▶ _Activity_:
Produce a verbatim transcript of the entries below, excluding pictures.

▶ _Records to use_:
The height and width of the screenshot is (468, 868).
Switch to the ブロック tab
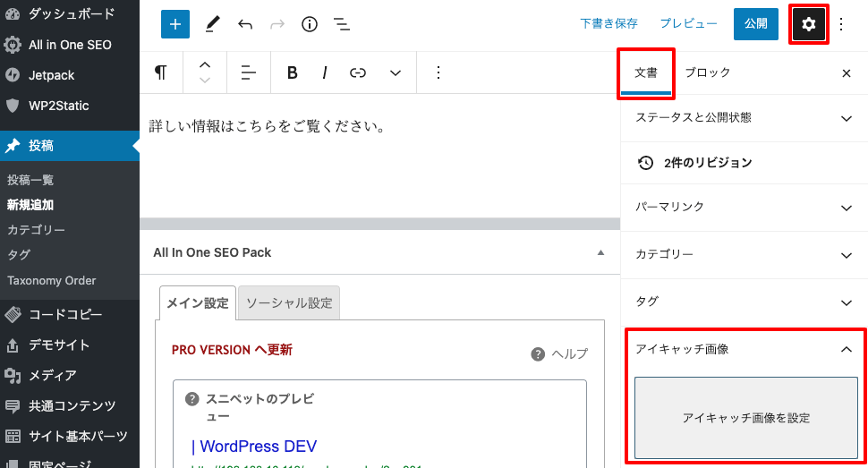tap(708, 73)
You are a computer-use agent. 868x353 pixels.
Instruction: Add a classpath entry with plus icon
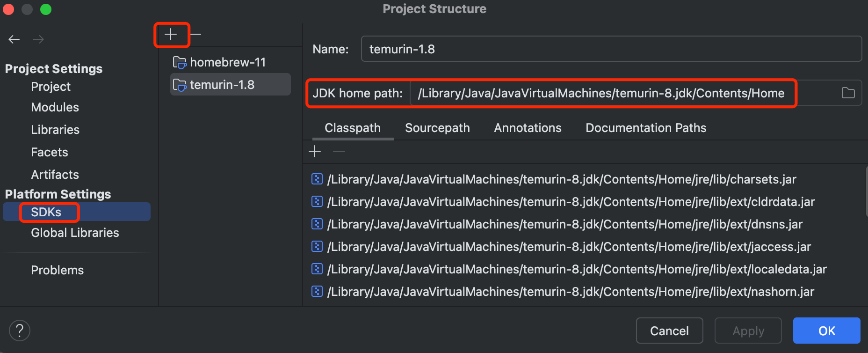pyautogui.click(x=315, y=151)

▶ _Answer_:
The height and width of the screenshot is (468, 868).
Switch to the ブロック tab
tap(708, 73)
You are a computer-use agent. 868x353 pixels.
Instruction: Add a classpath entry with plus icon
pyautogui.click(x=315, y=151)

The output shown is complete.